『ロベルト・シューマン』 高橋悠治

目次    


一歩後退二歩前進


シューマン論の計画

現状分析の意味

見とり図

転倒の方法 その一

芸術運動と機関誌 一八三〇年

芸術運動 一九七七年

雑誌メディアの批判

転倒の方法 その二

批評についてのおしえ
(ダビデ同盟偽書)


批評家の誕生

老キャプテン

訳者の注

知的貴族主義

クラインのつぼ

フロレスタンとクレールヒェン

墨テキにこたえて

むすび

    墨テキ(「テキ」は羽の下に隹、第3水準9-0-32)にこたえて


過去の細部にわけいって分析し、おもしろいエピソードから意味をひきだすあそびは、そろそろ切りあげよう。階級闘争をわすれてはならない。ひとつの目標がどんな探求もつなぎとめているように気をくばり、そのためには書斎のなかの孤独な思想が行動をみちびくのではなく、たたかいの場でかわされる身ぶりやことばが、ひとりきりで考える時でも、思想の糸のほぐれてゆくのを見まもっていることをわすれないようにしよう。

芸術家の生活としごとはひとつでなければならない。たしかに、現在の芸術家はしごと場に出勤し、カネのために作品をつくり、家にかえっては、作品のつくりだす幻想とは無縁の、小市民的現実のなかにうずもれて生きる。この分裂は不幸だ。作品が幻覚にすぎない以上に、日常生活の安定も幻想にすぎないことを、意識のいちばんふかいところでは知っているからだ。芸術活動を生活の幻想をやぶるテコとし、生活を芸術の幻想をやぶるテコとする以外に、魂をむしばむこの分裂をくいとめることはできないだろう。この破壊作業は、私的な場所ではできない。私的活動の自立も幻想にすぎないからだ。

作業内容:
A. シューマン論の文章について、次の三つに答えてください。
(i) 目次で「批評についてのおしえ」のすぐ下に括弧つきで添えられている語句は何か。
(ii) 目次で「芸術運動と機関誌」に付されている年はいつか。
(iii) 本文で、過去の細部を分析するあそびを切りあげるにあたり、わすれてはならないとされているものは何か。
B. シューマン論の文章の目次で、「一歩後退二歩前進」と「批評についてのおしえ」のあいだに並ぶ見出しを、順にすべて挙げてください。
C. シューマン論の文章を、最後の文のあとから書き継いでください。

(いくつかのエントリー)
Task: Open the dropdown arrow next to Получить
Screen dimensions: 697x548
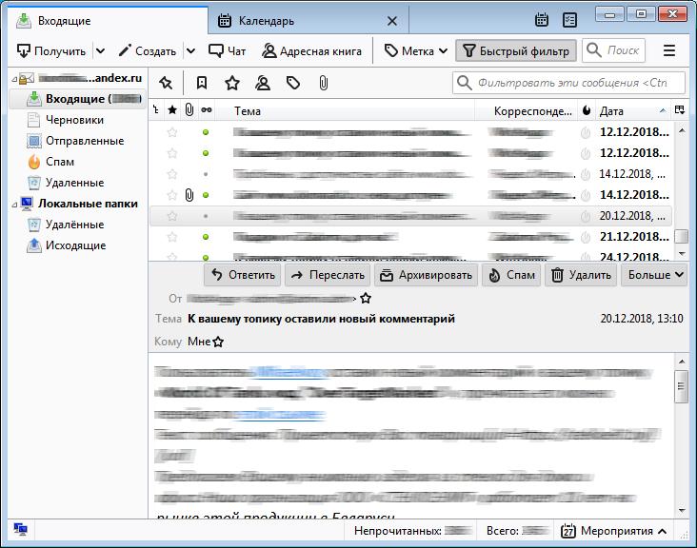Action: coord(100,50)
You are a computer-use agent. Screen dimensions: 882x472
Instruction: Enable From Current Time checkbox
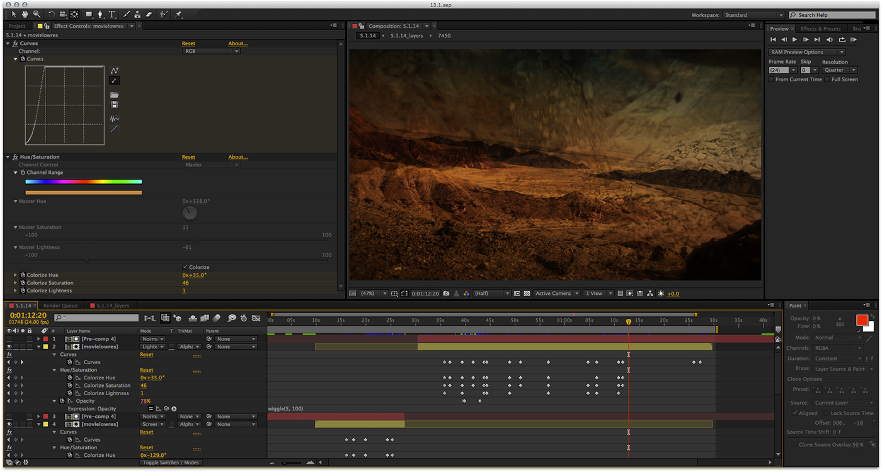772,79
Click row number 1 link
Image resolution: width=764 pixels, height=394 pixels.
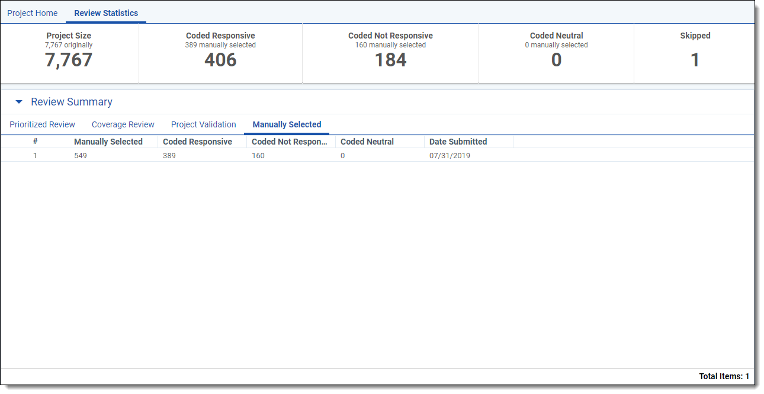[35, 155]
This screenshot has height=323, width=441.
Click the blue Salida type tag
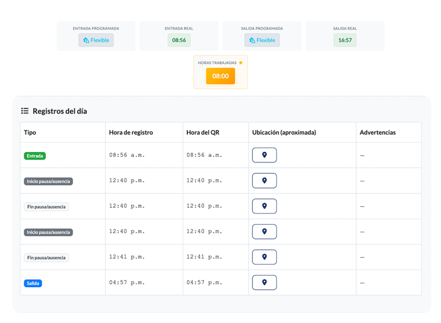point(33,283)
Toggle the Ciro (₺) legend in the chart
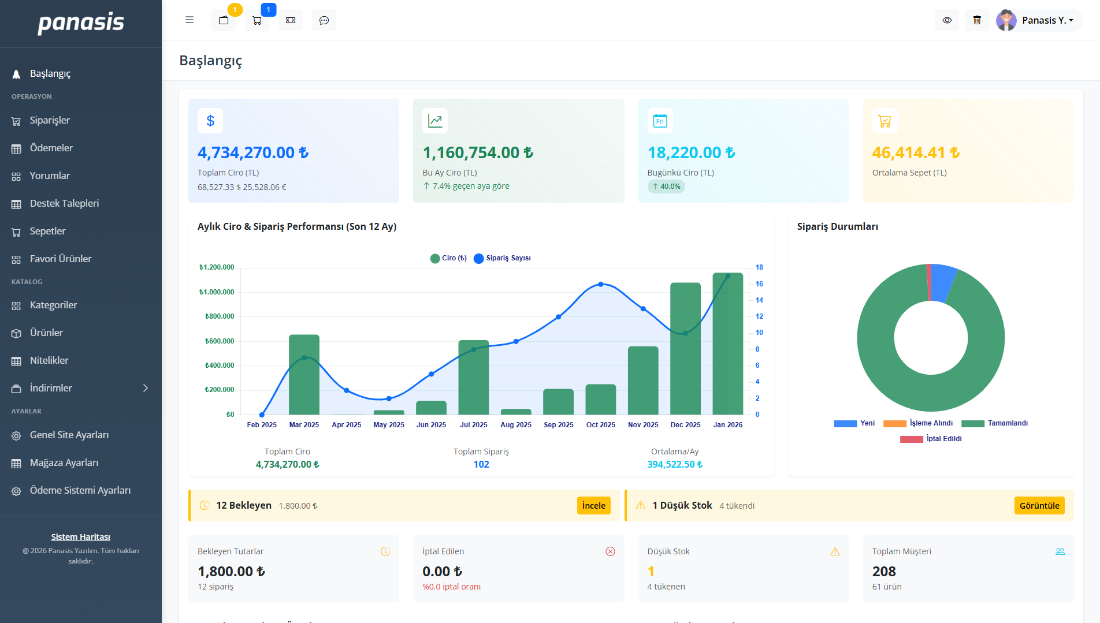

作業の答え:
A.
(i) ダビデ同盟偽書
(ii) 一八三〇年
(iii) 階級闘争

B.
シューマン論の計画
現状分析の意味
見とり図
転倒の方法 その一
芸術運動と機関誌 一八三〇年
芸術運動 一九七七年
雑誌メディアの批判
転倒の方法 その二

C.
生活も芸術家の思想表現であるとしても、私的な細部を問題にする側の関心は、私的活動を自立したものとしてあつかう危険をおかし、事実を絶対化して、批判的にうけつぐべきものの比重を見あやまるだろう。ひとりの人間の小さなエピソードからも意味をひきだすことはできるが、そのことによってエピソードは私的な性格をうしなう。主体的行動は客観的条件との相互関係のなかで、たえず変化する。ひとりの人間がもえつきた時、のこるものはわずかだし、のこすべきものはさらにすくない。他人の作品は書きかえることができるが、個人の生活史はそういうわけにはいかない。過去が未来をきめるのではない。反対に、未来は過去を変えるものだ。


紀元前五世紀の哲学者墨テキは言った。「人民が楽器をつかうことになれば、悪いことが三つおこる。飢えたものはみたされず、こごえたものは着られず、つかれたものはやすらがない」。墨子は音楽に反対した。かれは戦争をやめさせるために、王たちを説いてあるき、かれの家のエントツにはススがたまるひまもなかった。

一九三五年、ドイツの作曲家ハンス・アイスラーは言った。「飢えたものはわれわれの歌ではやしなえない。こごえたものをあたためる石炭、宿なしに家をあたえられないが、われわれの音楽は希望のないものをふるい立たせ、知らないものには、だれがパン、石炭、宿をうばったかをつげ、歌は、つかれたものを戦士に変える」。当時、アイスラーはナチス・ドイツに抵抗し、ヨーロッパとアメリカを流れあるく亡命生活のなかで、作曲と演奏活動をつづけた。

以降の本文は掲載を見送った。